### EXERCISE INSTRUCTIONS:
Please output, exactly and without pictures, the lines from the opening of the listing below through the line containing "Spotify (1172, 2375)", both included.

* * * *

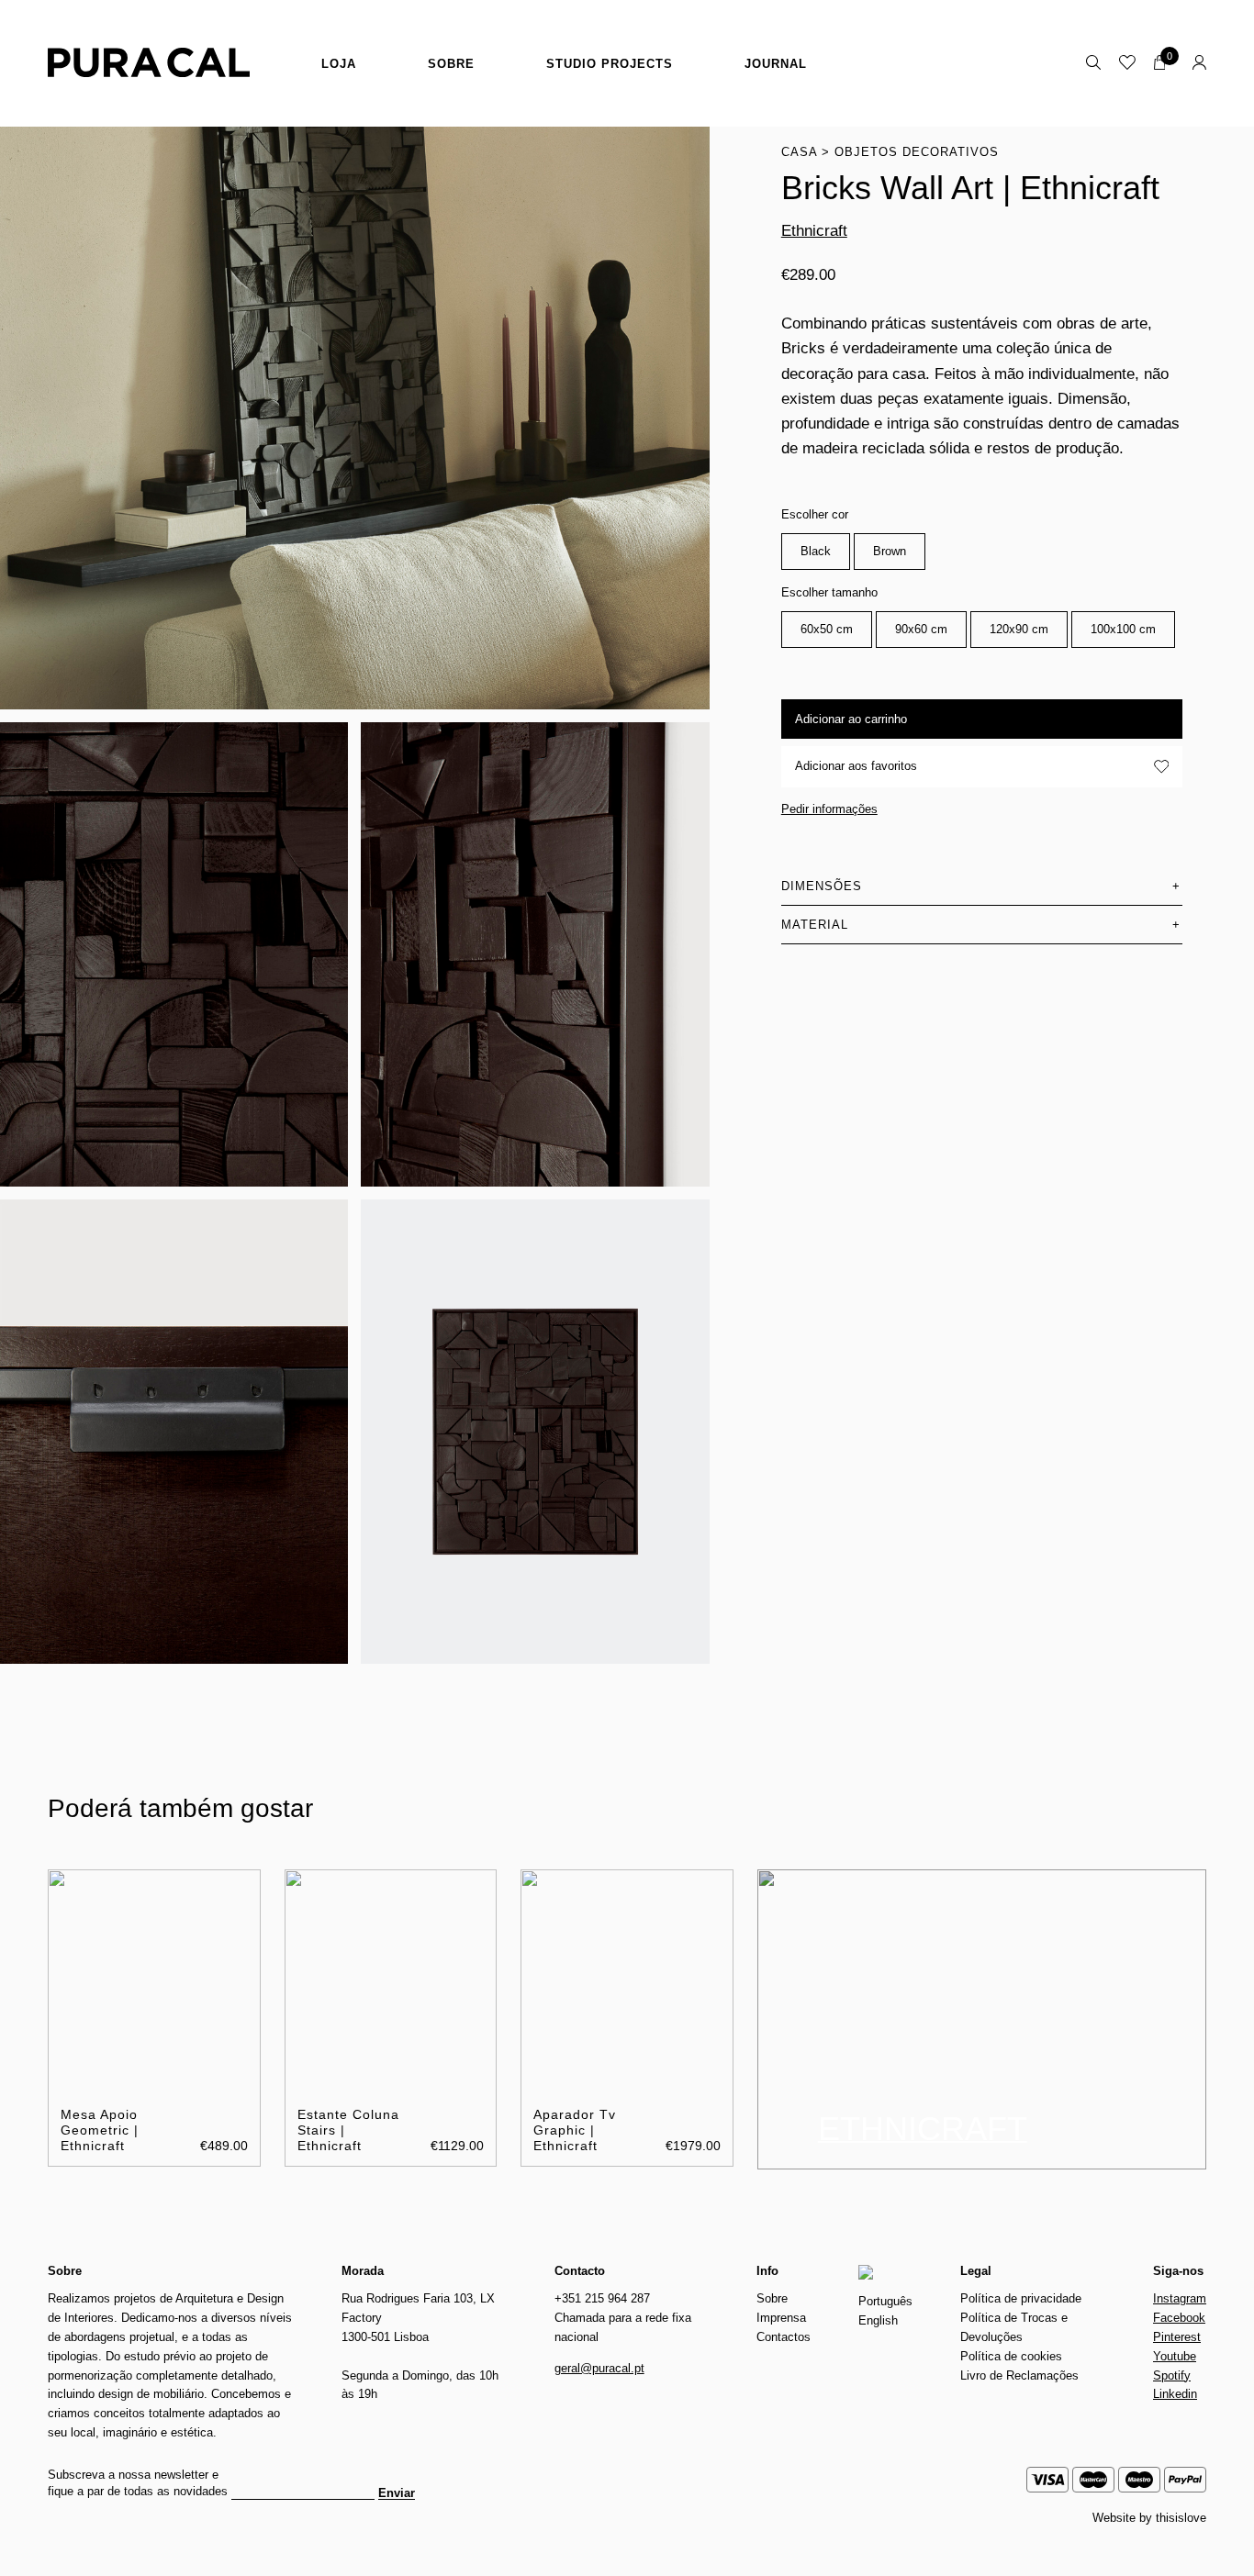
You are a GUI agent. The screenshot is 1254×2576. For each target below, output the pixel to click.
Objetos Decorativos (916, 152)
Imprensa (781, 2318)
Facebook (1179, 2318)
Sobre (451, 64)
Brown (889, 551)
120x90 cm (1019, 629)
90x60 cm (921, 629)
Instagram (1179, 2298)
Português (885, 2301)
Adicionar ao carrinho (851, 719)
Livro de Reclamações (1019, 2375)
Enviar (396, 2493)
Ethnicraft (814, 231)
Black (816, 551)
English (878, 2320)
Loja (338, 64)
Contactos (783, 2337)
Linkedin (1175, 2394)
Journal (776, 64)
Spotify (1172, 2375)
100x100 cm (1123, 629)
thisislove (1181, 2518)
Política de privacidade (1020, 2298)
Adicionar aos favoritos (856, 766)
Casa (799, 152)
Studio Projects (609, 64)
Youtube (1174, 2356)
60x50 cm (827, 629)
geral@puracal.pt (599, 2368)
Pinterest (1177, 2337)
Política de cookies (1011, 2356)
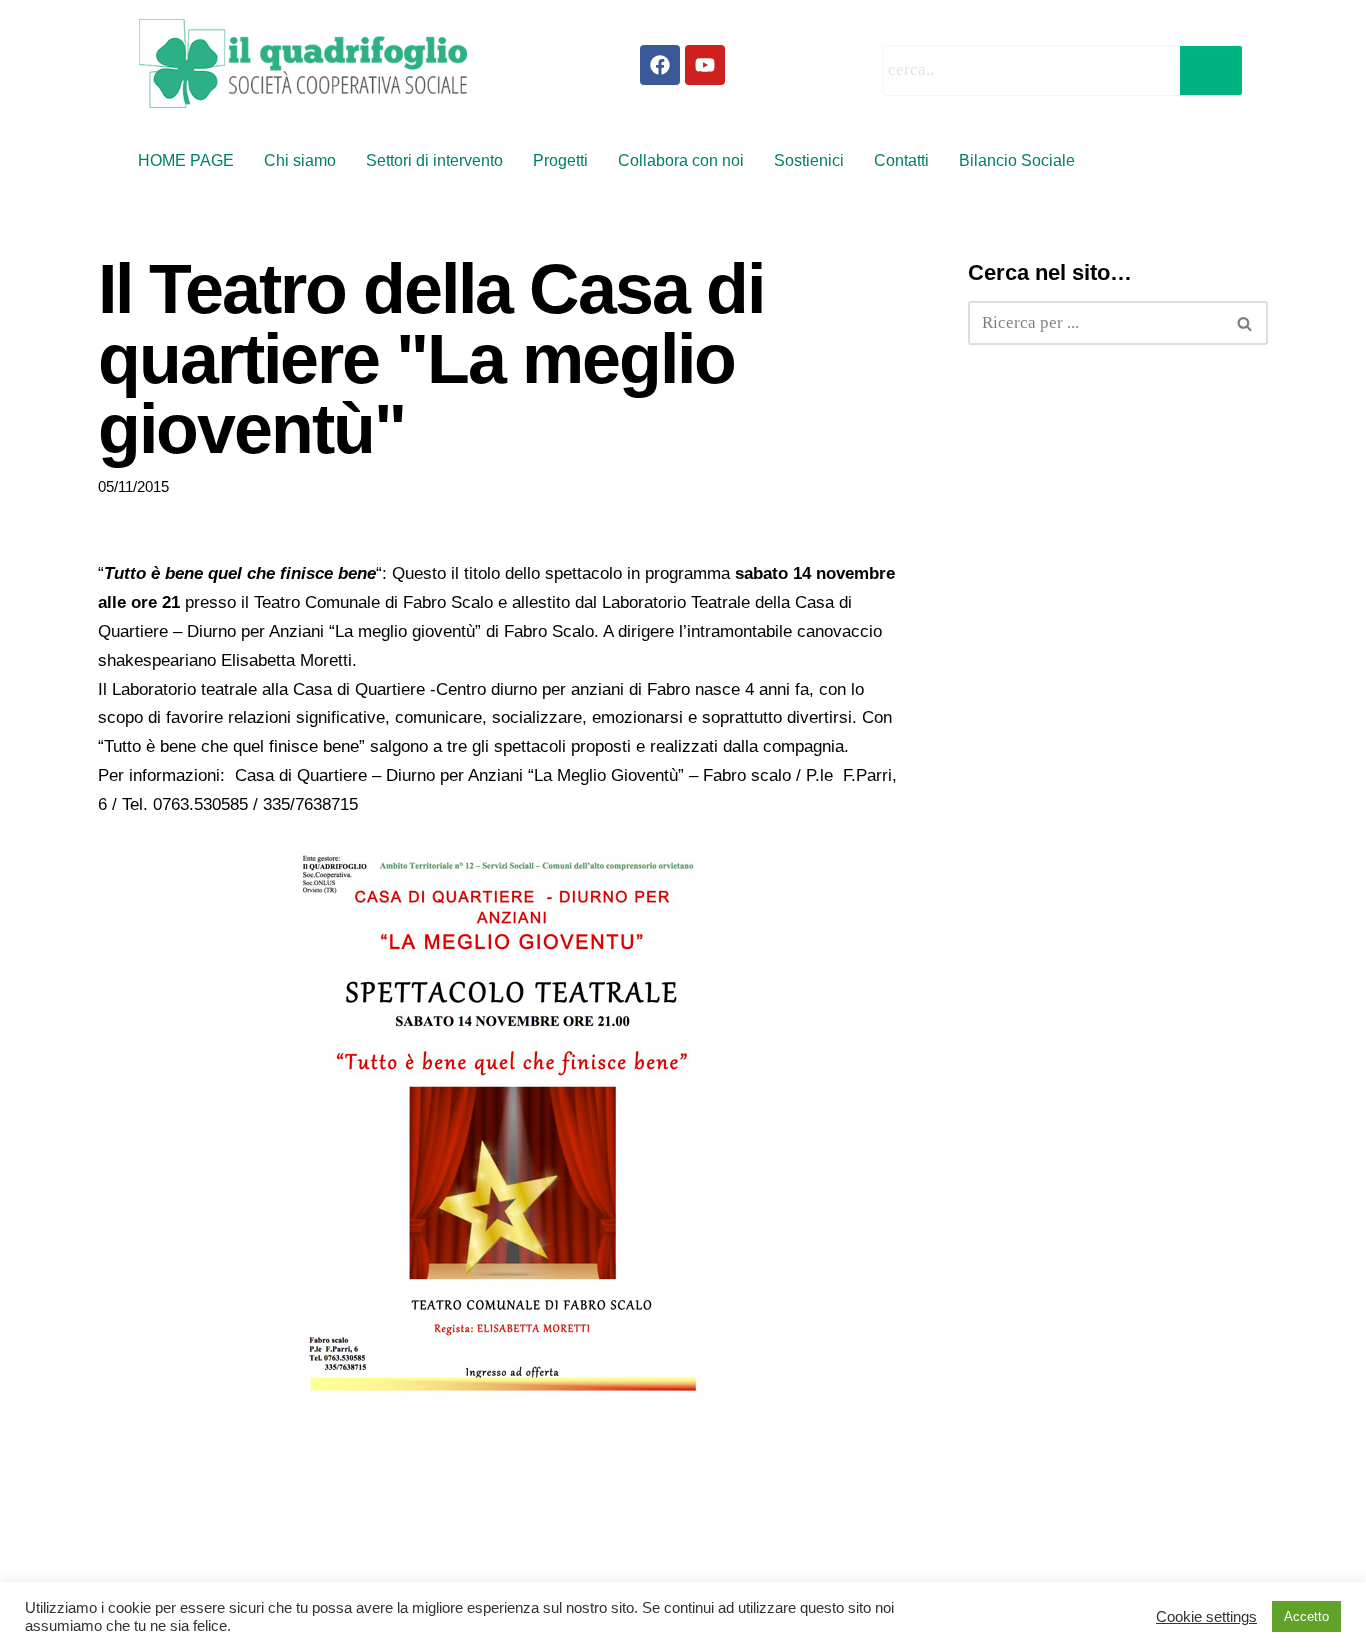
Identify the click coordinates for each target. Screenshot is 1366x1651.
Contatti (901, 160)
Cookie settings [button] (1206, 1617)
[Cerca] (1245, 323)
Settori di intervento (434, 160)
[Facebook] (660, 65)
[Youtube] (705, 65)
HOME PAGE (186, 160)
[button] (1022, 161)
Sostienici (809, 160)
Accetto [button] (1306, 1616)
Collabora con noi (681, 160)
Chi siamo (300, 160)
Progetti (560, 160)
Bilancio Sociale (1017, 160)
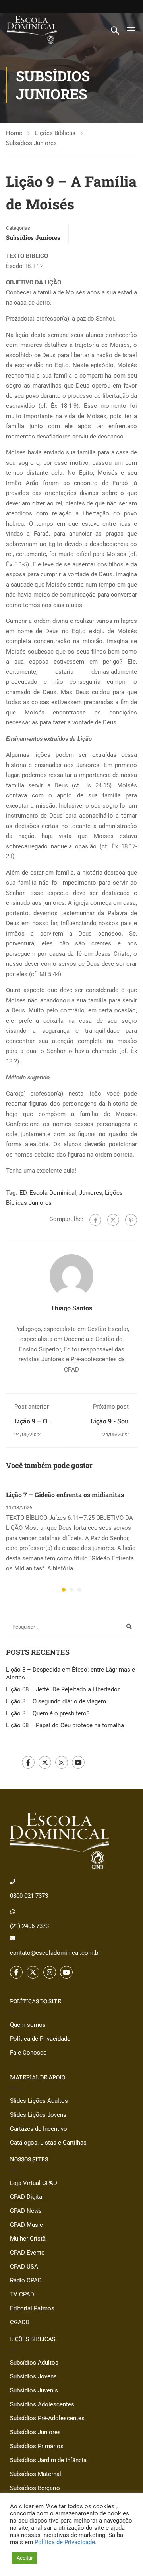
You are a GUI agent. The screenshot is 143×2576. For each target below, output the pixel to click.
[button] (64, 1590)
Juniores (90, 1192)
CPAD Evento (27, 2252)
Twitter (45, 1762)
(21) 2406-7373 (29, 1926)
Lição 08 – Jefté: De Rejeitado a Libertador (63, 1689)
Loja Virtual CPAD (33, 2182)
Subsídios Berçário (35, 2488)
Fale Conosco (28, 2052)
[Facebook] (95, 1220)
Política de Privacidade (40, 2038)
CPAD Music (26, 2224)
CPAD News (26, 2210)
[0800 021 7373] (12, 1881)
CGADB (19, 2322)
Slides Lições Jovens (38, 2114)
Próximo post (111, 1406)
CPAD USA (24, 2266)
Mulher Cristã (28, 2238)
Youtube (78, 1762)
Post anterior (31, 1406)
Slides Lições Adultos (39, 2100)
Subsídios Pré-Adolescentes (47, 2418)
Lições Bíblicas (55, 133)
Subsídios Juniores (31, 143)
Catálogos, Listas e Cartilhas (48, 2142)
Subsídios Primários (37, 2446)
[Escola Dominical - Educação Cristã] (32, 30)
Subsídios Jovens (33, 2376)
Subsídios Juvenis (34, 2390)
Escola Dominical (52, 1192)
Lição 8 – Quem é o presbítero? (47, 1713)
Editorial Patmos (32, 2308)
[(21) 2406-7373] (12, 1911)
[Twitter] (113, 1220)
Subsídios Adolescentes (42, 2404)
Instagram (61, 1762)
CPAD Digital (27, 2196)
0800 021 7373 (29, 1895)
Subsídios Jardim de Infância (48, 2460)
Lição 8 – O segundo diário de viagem (56, 1701)
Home (14, 133)
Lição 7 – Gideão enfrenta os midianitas (65, 1494)
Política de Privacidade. (66, 2542)
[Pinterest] (131, 1220)
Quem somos (28, 2024)
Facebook (28, 1762)
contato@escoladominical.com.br (55, 1952)
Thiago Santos (71, 1308)
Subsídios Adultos (34, 2362)
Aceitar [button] (25, 2558)
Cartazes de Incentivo (38, 2128)
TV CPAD (22, 2294)
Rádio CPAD (26, 2280)
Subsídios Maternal (35, 2474)
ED (23, 1192)
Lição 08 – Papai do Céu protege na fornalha (65, 1725)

* * * *

### RESULT FOR THIS EXERCISE:
You are a GUI agent. The screenshot is 1254×2576. For each target below, output the pixel to click.
Objetos Decorativos (916, 152)
Imprensa (781, 2318)
Facebook (1179, 2318)
Sobre (451, 64)
Brown (889, 551)
120x90 cm (1019, 629)
90x60 cm (921, 629)
Instagram (1179, 2298)
Português (885, 2301)
Adicionar ao carrinho (851, 719)
Livro de Reclamações (1019, 2375)
Enviar (396, 2493)
Ethnicraft (814, 231)
Black (816, 551)
English (878, 2320)
Loja (338, 64)
Contactos (783, 2337)
Linkedin (1175, 2394)
Journal (776, 64)
Spotify (1172, 2375)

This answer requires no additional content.